Text excerpt:
• • •

Des Lewis - GESTALT REAL-TIME BOOK REVIEWS A FEARLESS FAITH IN FICTION — THE PASSION OF THE READING MOMENT CRYSTALLISED — Empirical literary critiques from 2008 as based on purchased books.
Thursday, May 03, 2018
Supernatural Tales 37
Supernatural Tales 37
Spring 2018
Stories by Chloe N. Clark, Helen Grant, C.M. Muller, Jeremy Schliewe, Mark Valentine
Whenever I review these stories, my thoughts will appear in the comment stream below…
SLATTERGREN by C.M. Muller
“It might have been a different story had then been an occasional passerby,…”
…or something more integrated as the past than merely the splattergun of memories you are granted as you get old? The eponymous Agnes is retired, with the help of her busy daughter, to an establishment near the reservoir where she was brought up with her brother Anders. The now often wild environs have much altered, and she has some dreaded memory of losing her brother to the place in the distant past. Methodically narrated, but transcendent with parallel dreaming and mischievous real-time straying from the new establishment, we follow Agnes into a believable scenario of haunting catharsis. An experience we all share by different but equivalent means, one day, I guess. It’s just that, as I grow older, I incrementally sense that even with one very slight alteration, like Agnes’ missing passer-by, life’s eventual gestalt alters far more significantly. Like mine might be altered by chancing upon this story?

• • •

Information provided:
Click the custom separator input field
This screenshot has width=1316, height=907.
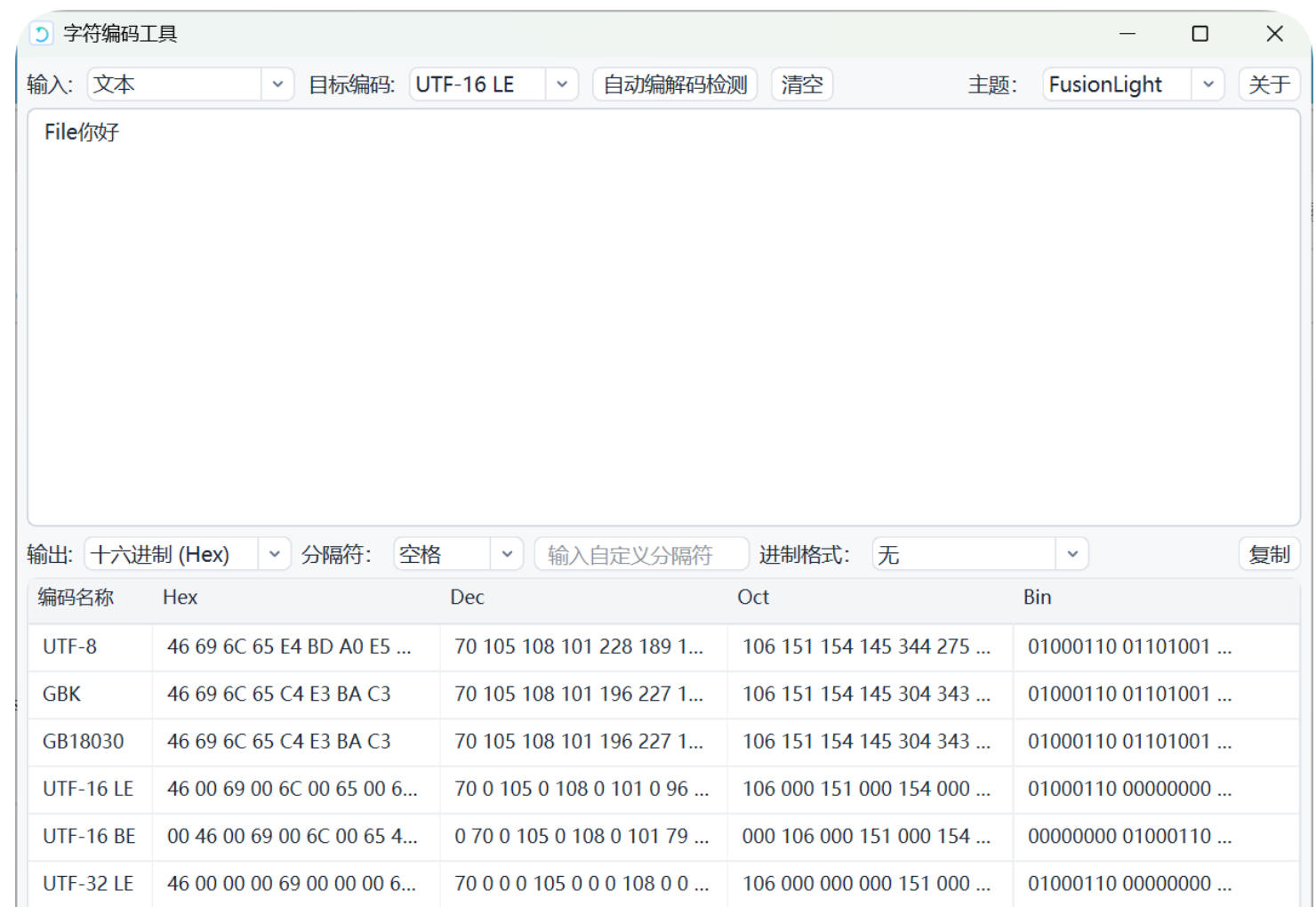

• • •

What to work on:
1. Rewrite the part of the book review starting at "Des Lewis - GESTALT" and ending at "on purchased books.", with "purchased" swapped for "borrowed".
2. Answer these questions using the book review:
(a) In which season did Supernatural Tales 37 come out?
(b) Where did Agnes grow up with her brother Anders?
(c) Who wrote "Slattergren"?
3. Carry on the book review of Supernatural Tales 37 from its last sentence.

Responses in order:
1.
Des Lewis - GESTALT REAL-TIME BOOK REVIEWS A FEARLESS FAITH IN FICTION — THE PASSION OF THE READING MOMENT CRYSTALLISED — Empirical literary critiques from 2008 as based on borrowed books.

2.
(a) Spring 2018
(b) Near the reservoir
(c) C.M. Muller

3.
“, secretly hoping to glimpse an approaching figure who might dissuade her from what she was about to do,…”
My previous reviews of books connected to this author: https://dflewisreviews.wordpress.com/tag/c-m-muller/
CHILDREN’S CASTLES by Jeremy Schliewe
“How could two common words when put together ring with such otherworldliness?”
Or internal lava seem such an an emblem of love? Potentially a memorable classic in hindsight, it is an engaging, darkly charming, morbidly mortal, page-turning simplicity of a tale that engulfs you in its childhood’s haunting memory, not only a memory of one’s childhood itself (adventures, in the unexplored areas near houses, with peers and young crushes), a childhood or castle, too, that can hold spaces and things bigger than what contains them, a sort of retrocausal Whovianism as I sense all this happened before 1963. A blend of Sarban’s Calmahain and something that is personally bespoke for each reader, for each of your peers today grown into shapes and mindsets beyond the lava. That unreachable personal loss, as also instigated by the first story.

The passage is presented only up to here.